En verano, en todos los veranos, compartíamos mesa y palillos chinos. Ella en el lado izquierdo, de espaldas a la luna. Yo a su derecha, el lugar de un niño viejo. Las plantas frente a nuestros ojos, con sus flores llenas de sed, nunca marchitas. El amor es un recuerdo que regresa. Algunos días comíamos fideos fríos. Después de cocerlos, se aclaran con agua y se les pone hielo encima. La pasta adquiere una textura parecida a la del sueño. Risas. El amor entiende poco de comidas en silencio.

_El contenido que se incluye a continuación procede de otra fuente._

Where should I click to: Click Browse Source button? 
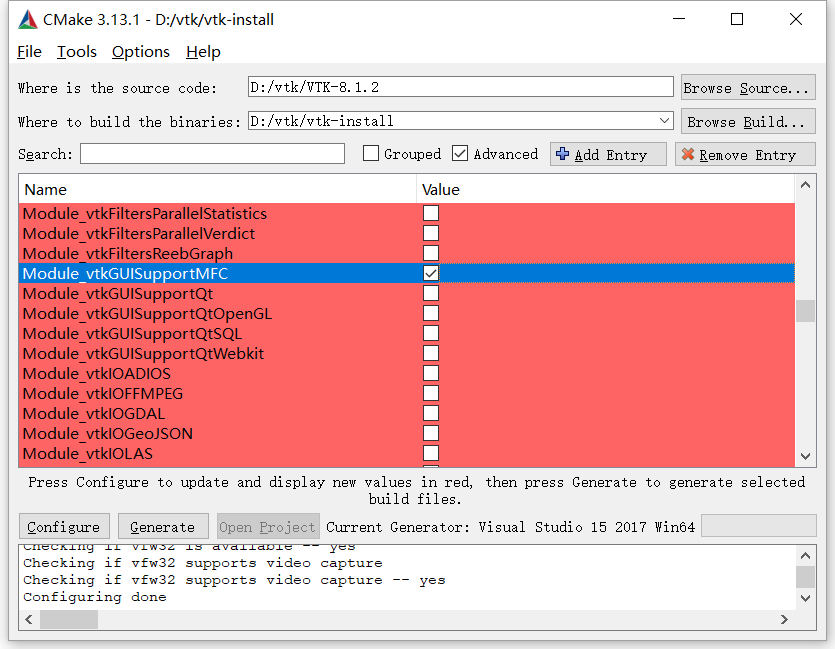[747, 87]
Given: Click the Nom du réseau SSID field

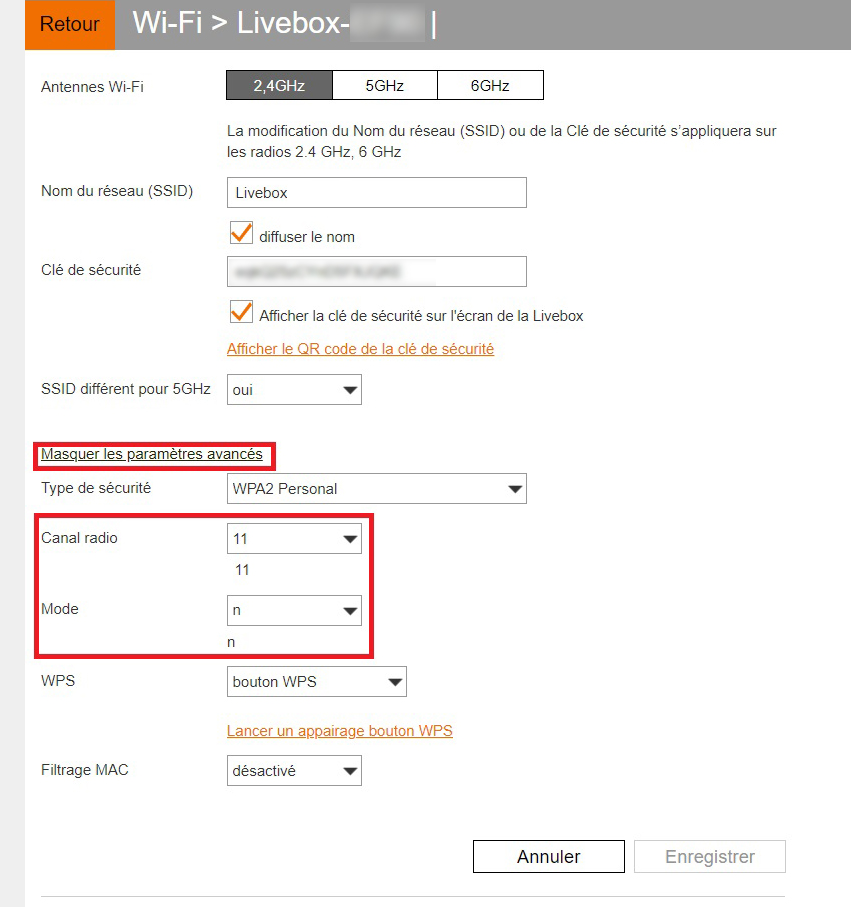Looking at the screenshot, I should [376, 192].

Los fideos fríos son elásticos, finos, casi transparentes. En el plato, amontonados, parecen madejas de lana blanca, dunas de una playa sin bañistas. Los fideos fríos no saben a nada. Pero ahí reside el truco de la felicidad. Con un poco de soja y mirin recuperan su sabor. Porque de sal están hechos la alegría y el océano. El amor es esa niebla compartida. Al terminar, ella hablaba de fideos. Yo fregaba los platos pensando en hacerme un bocadillo. Luego terminó el verano, como termina siempre. Ella ya no está. Yo sigo echándola de menos cada vez que como.

Ilustración: John Register

Las ataduras

Madre vive atada a su casa. Es ahí donde duerme y se recuerda. Padre respiraba atado a las cuerdas de una guitarra española, al salón y a la tarde, al humo de un cigarro en sueños. Las hermanas andan atadas a sus perros. Yo vivo atado a un pasado que se mueve hacia delante, cada vez más difuso porque solamente hay orden en el futuro. Todos, sí, todos, nacemos para atarnos más flojo o más fuerte. También a la soledad. Ay, las ataduras… hasta al desapego uno se ata.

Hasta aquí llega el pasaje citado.